Soundcheck

Gesessen: bei 1/2 Couch im Fundbureau. Einmal im Monat findet im Fundbureau ein Country-Club statt. Dort legt ein DJ RocknFolk und Country Classics auf. Dazwischen gibt es Live Musik . Jüngst von der Hamburger Band 1/2 Couch. Die Zuschauer trudeln nach und nach ein, der DJ spielt Musik dazu. Wenn der CD-Spieler hakt „ruh-hu-hu-hu“ (ruby, dont take your love to town), wechselt der DJ gleichmütig auf Phono, und es erklingt ein neues, wunderschönes Countrystück. Hier gibt es keine Eile, kein Drang zu gefallen.

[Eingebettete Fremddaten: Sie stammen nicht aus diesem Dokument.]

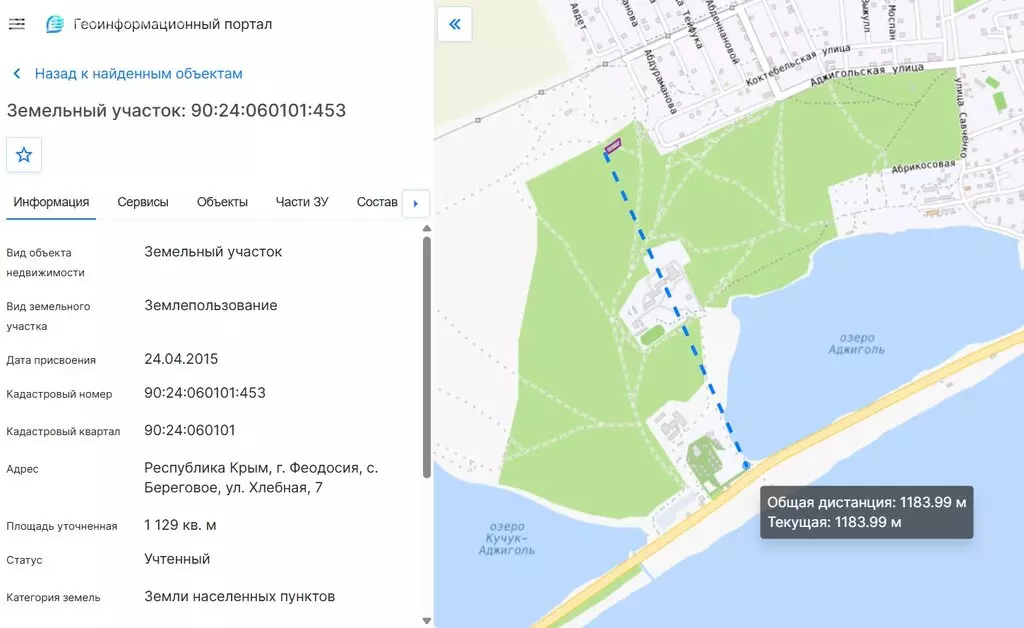Viewport: 1024px width, 628px height.
Task: Go back via 'Назад к найденным объектам' link
Action: click(x=138, y=74)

Schön normal beginnt der Countyabend, keine Mottoparty, kein Western-Verkleidungsball. Man trinkt Bier und trifft Bekannte, draußen fährt eine S-Bahn vorbei. Ein kleiner weißer Hund kratzt sich hinterm Ohr.

„Mitreisende herzlich willkommen“, sagt 1/2 Couch, und los geht es mit einem Zugfahr-Psychedelic-Country-Sound. Mit Snare, Wandergitarre und Lap steel guitar (Instrumentenname von Experten aufgeschnappt) wird vom ersten Takt an seltsam mitreißende Musik gemacht und ein waberiges Rauschen zwischen die Parts der einzelnen Instrumente geschoben.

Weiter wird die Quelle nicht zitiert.